Este texto reforça um alerta
Varane em duelo de cabeça com Mandzukic (IMAGO / Kyodo News)
Foto: IMAGO

Este texto reforça um alerta

OPINIÃO10.06.202409:40

Numa carreira profissional, quantas vezes cabeceia uma bola um futebolista?

Os números são claros e assustadores na América. E mesmo que se use o argumento de que o futebol não apresenta os mesmos riscos que o futebol americano, a verdade é que os casos que podem aparecer no soccer podem, em última análise, levar a uma alteração mais substancial nas regras do futebol europeu.

A Encefalopatia Traumática Crónica (ETC) é um problema de hoje e merece a atenção dos clínicos. Os dados da NFL são reveladores de uma doença preocupante, com efeitos pós-carreira - e se não quiser aborrecer-se com a estatística, há por aí Hollywood suficiente para explicar o problema. No ano passado, a Universidade de Boston publicou um estudo em que 345 de 376 ex-jogadores da NFL - a liga profissional de futebol americano - foram diagnosticados após morte com uma doença que muda comportamentos, pode levar a atos violentos e que comporta tendências suicidas, sobretudo resultante do impacto repetitivo na cabeça. Já agora, apenas um de 164 cérebros de indivíduos normais revelaram ETC no mesmo estudo - esse único tinha jogado futebol americano na Universidade.

No futebol nascido em Inglaterra, os números não são para já tão grandes, mas também não são tão aprofundados. Ainda assim, é preciso estar alerta para a questão, como pretendem fazer as declarações de Raphael Varane e de John, filho do mítico Nobby Stiles, que apontam para uma «doença que está a matar os futebolistas».

A tecnologia no futebol não se prende apenas num VAR. As bolas de hoje são mais leves e melhores. Qualquer pessoa dos anos 80 ou 90 se lembra do peso de uma bola molhada, chutada por um guarda-redes com um bigode precoce para a idade num campeonato desses que se joga ao domingo de manhã. E quem não se recorda de um remate forte a que se teve de meter a cabeça e se ficou zonzo? O futebol ainda traz com ele uma virilidade que é capaz de gozar com isto. Chamar-lhe-ia de ignorância, associando desde logo esse preconceito de que um cabeceamento é um ato normal de um futebol para homens de barba rija. Mas de cada vez que alguém mete a cabeça à bola e fica à toa, isso pode ter danos: ainda não há provas conclusivas, mas convém estar atento - o objetivo deste texto.
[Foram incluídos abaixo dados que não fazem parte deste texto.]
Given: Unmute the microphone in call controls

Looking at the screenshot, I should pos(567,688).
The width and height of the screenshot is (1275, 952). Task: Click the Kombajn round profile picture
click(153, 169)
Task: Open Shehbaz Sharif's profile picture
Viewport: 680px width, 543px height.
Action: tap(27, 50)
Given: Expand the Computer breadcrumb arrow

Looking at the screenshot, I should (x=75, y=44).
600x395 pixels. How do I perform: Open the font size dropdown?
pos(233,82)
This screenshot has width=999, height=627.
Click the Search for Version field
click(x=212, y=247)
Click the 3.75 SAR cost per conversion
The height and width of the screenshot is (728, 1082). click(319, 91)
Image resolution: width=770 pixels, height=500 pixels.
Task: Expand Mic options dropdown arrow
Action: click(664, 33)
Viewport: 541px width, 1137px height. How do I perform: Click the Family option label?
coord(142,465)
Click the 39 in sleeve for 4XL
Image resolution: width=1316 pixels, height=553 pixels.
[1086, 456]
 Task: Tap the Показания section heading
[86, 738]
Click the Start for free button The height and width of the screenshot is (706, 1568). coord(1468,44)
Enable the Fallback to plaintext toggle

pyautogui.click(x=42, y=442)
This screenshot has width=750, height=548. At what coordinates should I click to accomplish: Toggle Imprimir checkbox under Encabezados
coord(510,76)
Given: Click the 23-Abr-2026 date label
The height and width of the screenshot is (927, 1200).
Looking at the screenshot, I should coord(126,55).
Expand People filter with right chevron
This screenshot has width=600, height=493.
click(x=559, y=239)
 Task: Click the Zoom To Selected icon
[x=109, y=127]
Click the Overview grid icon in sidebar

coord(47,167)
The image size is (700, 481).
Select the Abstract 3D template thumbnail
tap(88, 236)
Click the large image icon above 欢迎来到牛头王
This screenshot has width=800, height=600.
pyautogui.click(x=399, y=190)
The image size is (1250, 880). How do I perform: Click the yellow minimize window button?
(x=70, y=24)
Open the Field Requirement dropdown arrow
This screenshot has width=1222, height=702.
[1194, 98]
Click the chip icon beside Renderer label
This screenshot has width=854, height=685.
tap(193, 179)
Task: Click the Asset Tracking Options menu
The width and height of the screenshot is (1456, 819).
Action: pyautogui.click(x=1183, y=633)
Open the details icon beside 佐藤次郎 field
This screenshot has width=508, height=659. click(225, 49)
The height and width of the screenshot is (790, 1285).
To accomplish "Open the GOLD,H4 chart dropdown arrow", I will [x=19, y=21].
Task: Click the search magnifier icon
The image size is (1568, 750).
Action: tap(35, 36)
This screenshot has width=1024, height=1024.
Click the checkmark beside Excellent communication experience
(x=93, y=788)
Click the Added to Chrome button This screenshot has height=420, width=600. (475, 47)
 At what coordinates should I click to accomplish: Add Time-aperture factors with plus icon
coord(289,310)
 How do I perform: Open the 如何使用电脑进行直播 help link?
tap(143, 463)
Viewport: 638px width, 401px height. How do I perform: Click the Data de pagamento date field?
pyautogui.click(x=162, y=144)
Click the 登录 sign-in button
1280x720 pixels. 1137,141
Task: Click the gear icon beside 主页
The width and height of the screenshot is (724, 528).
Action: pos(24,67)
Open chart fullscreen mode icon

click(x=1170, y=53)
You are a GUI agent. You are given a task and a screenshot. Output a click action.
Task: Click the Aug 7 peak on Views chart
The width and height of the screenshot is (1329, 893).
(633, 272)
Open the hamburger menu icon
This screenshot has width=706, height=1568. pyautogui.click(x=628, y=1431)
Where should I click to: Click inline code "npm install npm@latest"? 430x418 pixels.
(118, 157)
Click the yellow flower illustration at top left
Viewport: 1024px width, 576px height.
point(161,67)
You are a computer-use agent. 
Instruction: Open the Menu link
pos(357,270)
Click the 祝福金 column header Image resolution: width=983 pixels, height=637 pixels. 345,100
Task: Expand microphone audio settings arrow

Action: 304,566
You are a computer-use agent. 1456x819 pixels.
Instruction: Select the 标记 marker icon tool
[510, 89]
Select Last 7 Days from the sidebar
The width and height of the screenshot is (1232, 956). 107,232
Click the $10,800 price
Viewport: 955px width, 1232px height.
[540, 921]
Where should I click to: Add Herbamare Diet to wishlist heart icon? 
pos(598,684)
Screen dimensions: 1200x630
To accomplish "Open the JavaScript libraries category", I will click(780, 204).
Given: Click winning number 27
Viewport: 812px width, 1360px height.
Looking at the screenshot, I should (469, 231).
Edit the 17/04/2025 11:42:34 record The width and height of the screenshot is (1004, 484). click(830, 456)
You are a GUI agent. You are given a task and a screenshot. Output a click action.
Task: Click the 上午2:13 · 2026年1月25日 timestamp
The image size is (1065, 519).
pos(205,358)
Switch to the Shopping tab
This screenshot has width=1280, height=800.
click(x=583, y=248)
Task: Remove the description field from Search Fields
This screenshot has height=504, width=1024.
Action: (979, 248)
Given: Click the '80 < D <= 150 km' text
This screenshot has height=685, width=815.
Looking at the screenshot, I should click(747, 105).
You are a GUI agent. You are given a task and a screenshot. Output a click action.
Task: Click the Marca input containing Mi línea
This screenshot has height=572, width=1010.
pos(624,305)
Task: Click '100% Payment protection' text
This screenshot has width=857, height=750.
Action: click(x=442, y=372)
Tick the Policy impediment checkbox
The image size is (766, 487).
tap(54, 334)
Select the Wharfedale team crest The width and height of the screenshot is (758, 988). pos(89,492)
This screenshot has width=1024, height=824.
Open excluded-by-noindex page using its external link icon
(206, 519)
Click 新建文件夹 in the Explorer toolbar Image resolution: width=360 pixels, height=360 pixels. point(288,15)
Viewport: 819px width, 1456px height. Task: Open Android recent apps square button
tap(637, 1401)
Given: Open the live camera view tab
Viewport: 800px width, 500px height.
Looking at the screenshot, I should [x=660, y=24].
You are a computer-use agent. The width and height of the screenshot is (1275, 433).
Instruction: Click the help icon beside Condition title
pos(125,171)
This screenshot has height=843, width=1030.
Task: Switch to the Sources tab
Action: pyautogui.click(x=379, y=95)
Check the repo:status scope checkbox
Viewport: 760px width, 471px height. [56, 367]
As concussões entraram no soccer e as autoridades acompanharam. A substituição extra por concussão foi medida aplicada, mas quem sabe se não é esta doença - ou a preocupação com ela - que traga de vez as substituições momentâneas. Li que há equipas que usam vídeo em tempo real para analisar de forma imediata potenciais lesões e retirar jogadores de campo. Uma espécie de VAR clínico, em que enquanto o árbitro manda o jogo seguir, se tenta perceber se o problema é grave e se coloque, por meros instantes, um substituto.

Os efeitos da ETC podem manifestar-se só na reforma e não há, para já, ligação clara entre cabeceamentos e ETC. Mas numa carreira profissional, quantas vezes cabeceia uma bola um futebolista, desde que é criança até pendurar as chuteiras? Não lhe faz pensar?